In many cases, youth with spina bifida may only be seen by a pediatric psychologist after a concern is identified by a different medical provider or expressed by a parent. I think this can sometimes set clinicians up to overly (or only) focus on concerns. I would like pediatric psychologists working with all youth with spina bifida to be reminded of the importance of assessing for and identifying the strengths that all families possess, and to consider how those strengths can be used to address concerns. Further, I hope this paper serves as a reminder for us to always be challenging the assumptions we sometimes make about families based on their backgrounds—many of the hypotheses in my study were not supported, and I think that is a good thing!
What are the main points you want pediatric psychologists who conduct research with patients with spina bifida to "take away" from this paper?
I hope this paper is a reminder of the importance of recruiting and retaining participants that represent all dimensions of diversity (e.g., race/ethnicity, disabilities, religion/spirituality, socioeconomic status/class, sexual orientation, indigenous heritage, national origin, gender), and asking research questions to tease apart how the experiences of individuals with spina bifida vary when considering these multiple aspects of diversity. For example, in this study, we found ethnic group differences varied significantly based on whether we controlled for other factors, such as socioeconomic status.
What more do you think needs to be understood in order to make a difference in this area (i.e., diversity training)?
A limitation of this study was that it assumed the Latino subsample to be homogeneous, while in reality there are within group differences in terms of country of origin, acculturation, cultural practices, and more. I think all research on Latino individuals, including youth with spina bifida, should be sensitive to these within group differences. Further, I think more research is needed on health outcomes among Latino youth with spina bifida to better understand the degree to which they may be resilient or at risk for potential adverse health outcomes.
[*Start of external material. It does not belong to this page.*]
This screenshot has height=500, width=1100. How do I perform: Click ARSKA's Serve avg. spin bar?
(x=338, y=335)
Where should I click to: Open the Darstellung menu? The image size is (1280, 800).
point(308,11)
Based on your experiences, what ideas do you have for engaging pediatric psychology in diversity-related research?
In an ideal world, all research would be inherently “diversity-related.” I think one way to engage students in diversity-related research is to encourage them to first identify what topic(s) the student is most passionate about studying, in general, and then ask how diversity plays a role (because it always does!).
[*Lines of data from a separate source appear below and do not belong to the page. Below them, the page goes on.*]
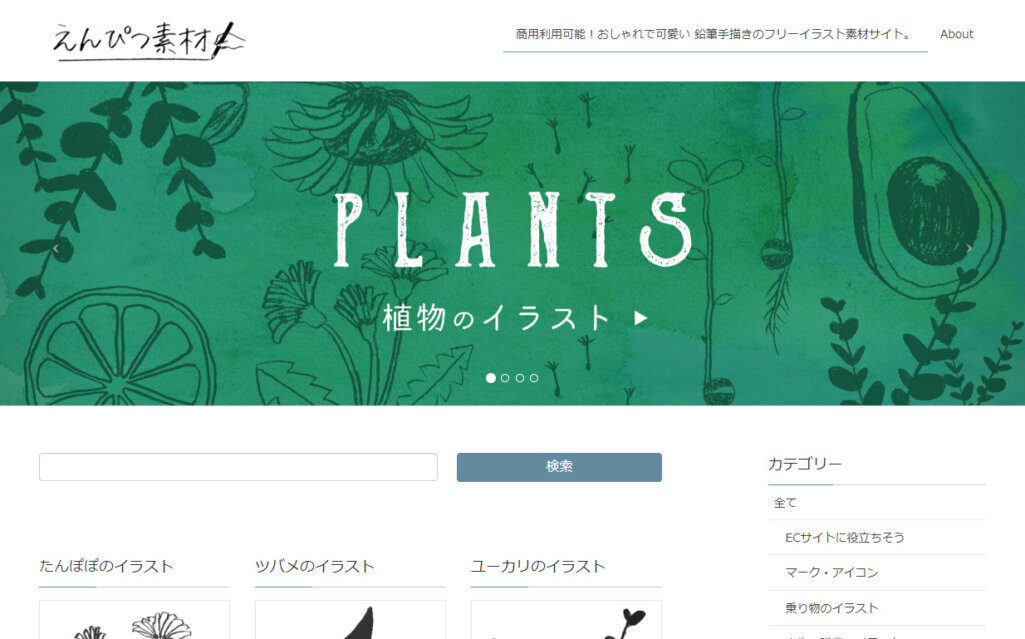Click the えんぴつ素材 site logo

click(148, 41)
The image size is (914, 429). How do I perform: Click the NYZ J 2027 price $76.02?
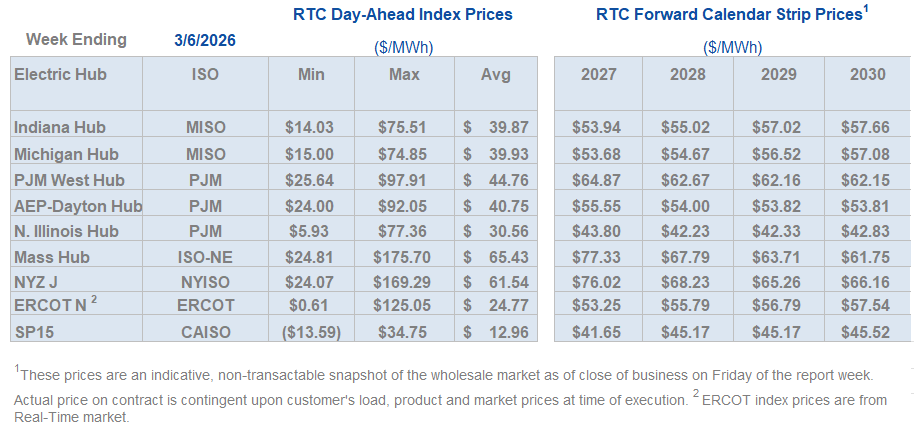pos(598,283)
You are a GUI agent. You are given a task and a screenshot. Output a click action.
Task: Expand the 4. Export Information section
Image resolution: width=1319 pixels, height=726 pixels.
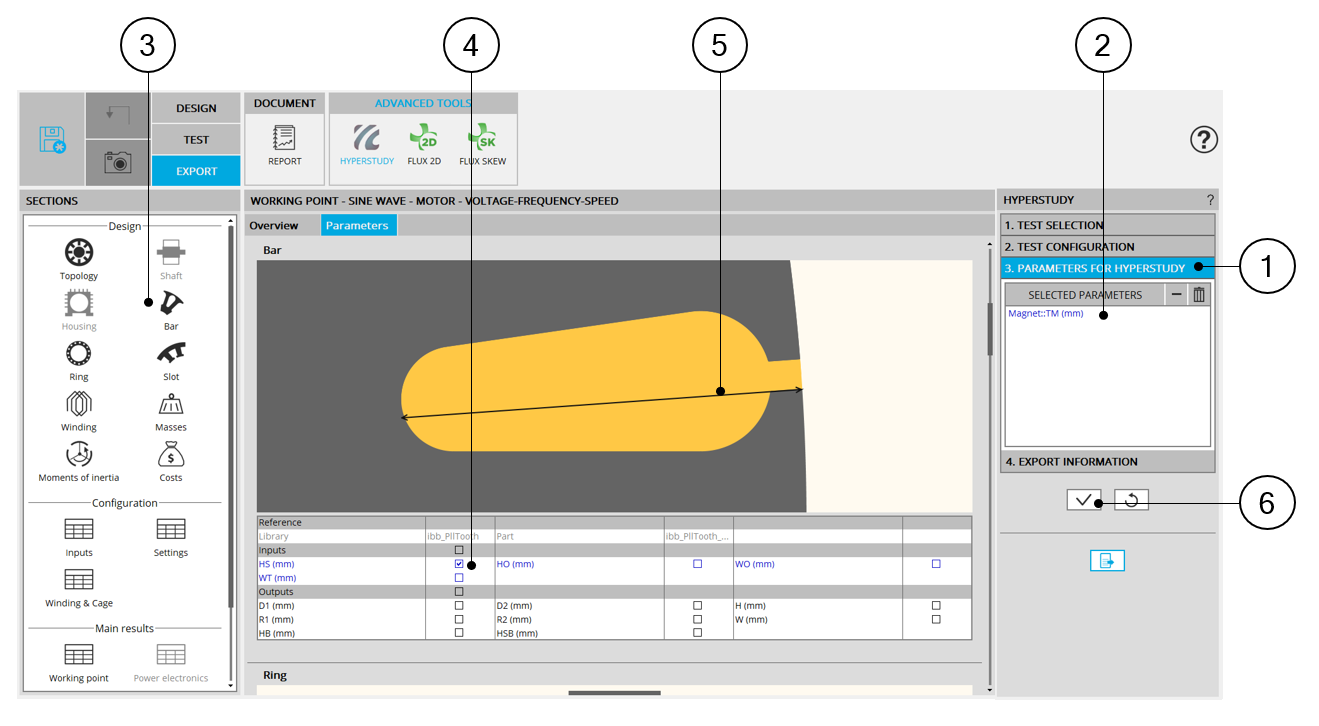coord(1107,461)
Tell us a little bit about what you, or your institution, are doing now that relates to this topic.
I am currently an intern at Ann & Robert H. Lurie Children’s Hospital of Chicago, where I have had the pleasure of working with a very diverse population of kids our hospital serves, including Latino youth with and without chronic health conditions. I feel I have become more culturally competent in working with Latino youth, but recognize cultural competency is a continual process! As I look forward to transitioning to a postdoctoral fellowship where I will be able to integrate my research and clinical interests through working with youth with diabetes, I am excited about continuing to incorporate a focus on diversity!